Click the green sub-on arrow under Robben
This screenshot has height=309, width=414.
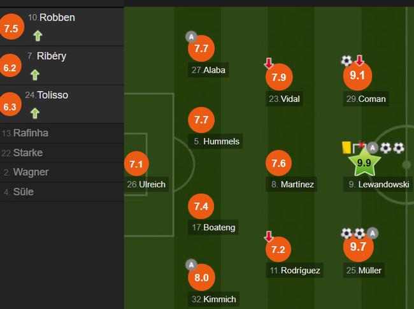[x=38, y=36]
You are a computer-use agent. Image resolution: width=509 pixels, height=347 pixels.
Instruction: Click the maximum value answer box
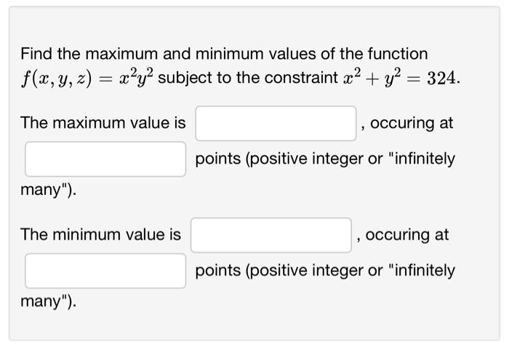(x=276, y=124)
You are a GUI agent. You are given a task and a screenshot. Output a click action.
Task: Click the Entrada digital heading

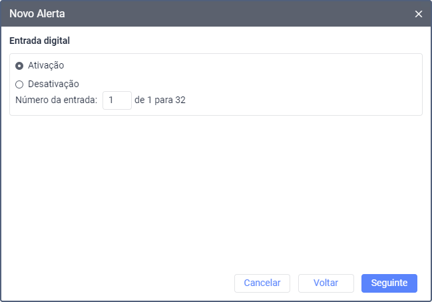(40, 41)
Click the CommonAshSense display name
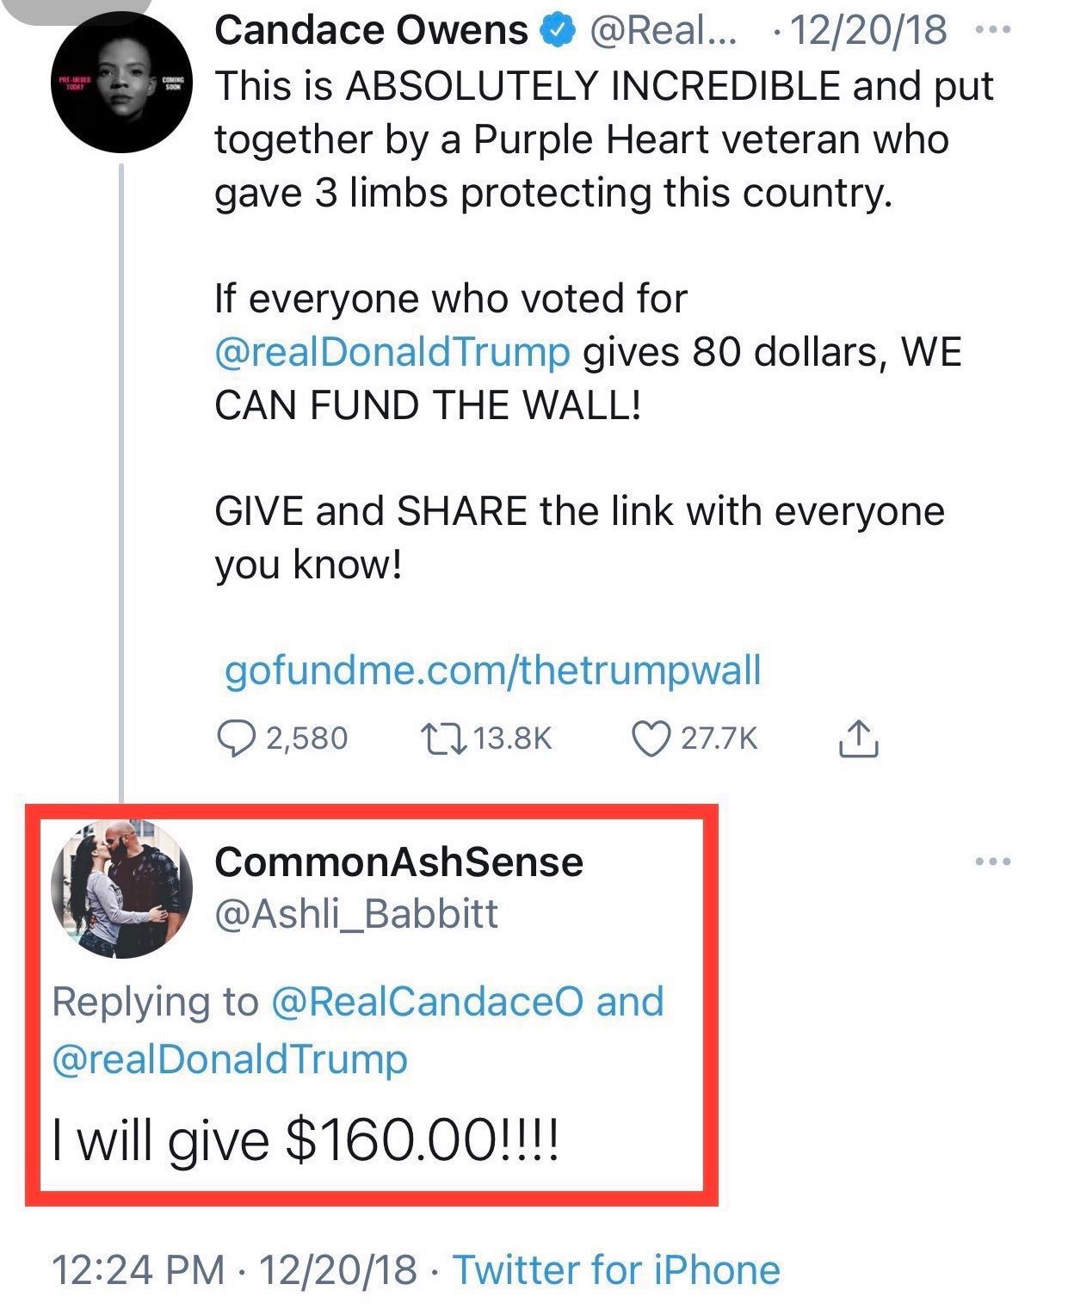 pyautogui.click(x=398, y=862)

Problem to work on -
Pictures in the records above are not copied; print everything else exactly.

Reply -
Click the green sub-on arrow under Robben
This screenshot has height=309, width=414.
[x=38, y=36]
You are a computer-use agent. Image resolution: width=509 pixels, height=347 pixels.
Instruction: Click the maximum value answer box
(x=276, y=124)
You are a GUI agent. You are given a task and a screenshot. Output a click action.
Task: Click the Entrada digital heading

(40, 41)
Click the CommonAshSense display name
 pyautogui.click(x=398, y=862)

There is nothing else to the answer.